So, here’s the question for the American right: should federal appellate judges expand upon constitutional freedoms (1) not at all, (2) sometimes, or (3) in every reasonable instance when justice so requires? And if the answer is #3, maybe we can talk about gay rights first.

Looking Ahead to Obama’s Second Pick: Pamela Karlan for the Supreme Court!

We here are big fans of Judge Sotomayor – even if she is a serial violator of Rove’s Law (“Never attempt to say anything insightful, comical, or otherwise geared to provoke independent thought, if it can be quoted out of context in a manner likely to ‘offend’ right-wing sensibilities”). As near as we can tell, she’s likely to defend the right to choose, and potentially even advance the strong incorporation of gay rights into the Equal Protection Clause.

Mr. Chief Justice?

Mr.
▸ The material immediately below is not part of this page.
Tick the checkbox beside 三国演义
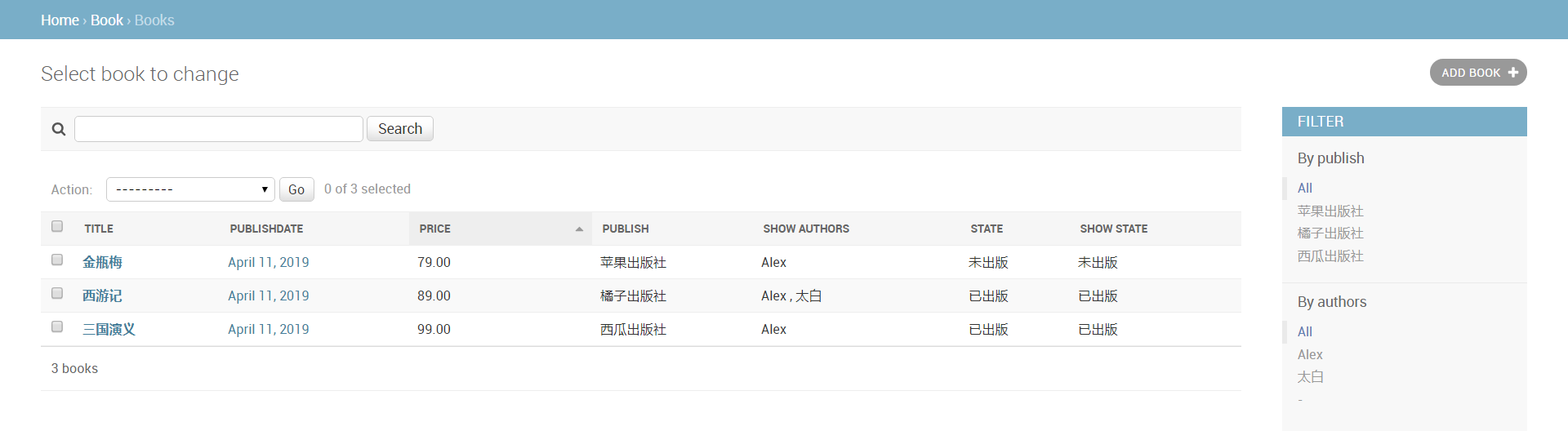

Chief Justice?

However, I admit of this nagging doubt: she is not the daring, or even provocative pick that we on the left would hope for, and deserve, from the Obama administration. Let’s face it – the current Senate would probably confirm Morbo the Annihilator, if Obama asked them to. We should be using this opportunity to put a true liberal lion(ess) on the bench, someone with the rhetorical talent of Antonin Scalia, the progressive sensibilities of William Brennan, and the insight of Sandra Day O’Connor. Admittedly, Judge Sotomayor may be just that, but we’ll have to wait until July 13th to find out. That means we have to endure another month of Republicans oversimplifying the role federal judiciary and coasting on sham charges of “racism,” destroying any possibility of substantive dialogue. Too bad: although it’s easy to see why he wouldn’t want to (think “How to Lose Your Political Capital in 200 days”), nominating a forceful academic, with a record of advancing controversial but unassailable progressive positions, could force a discussion of the nature of constitutional democracy from which (*gasp!*) the public might actually learn.

Depending on the substance of her confirmation hearings, we might not get this type of productive discourse at all this time around. But because Obama will likely have to fill two more Supreme Court vacancies to fill in his first term (Stevens is 89, and Ginsburg, sadly, in poor health), we’ll probably get another chance. Here’s how to take it:

Professor Pamela Karlan for the Supreme Court.

Professor Karlan is roundly regarded as a “liberal Scalia,” the kind of jurist who not only “pushes the envelope” on social issues, but does so brilliantly, and from a firm intellectual foundation. By way of example, the arguments for gay marriage found in her writings are sensible, accessible, and syllogism-like in their simplicity and completeness, making her a daring but defensible nominee: while her writings would immediately come into issue, any debate would be on the President’s terms. This type of nominee is generally less trouble than you’d expect. Justice Scalia, for example, came to the Senate with an ample paper trail, but won confirmation in a stunning 98-0 vote. Admittedly, that was a different time, but the Roberts confirmation hearing should be ample proof that Senators have a hard time opposing competent nominees, regardless of their politics.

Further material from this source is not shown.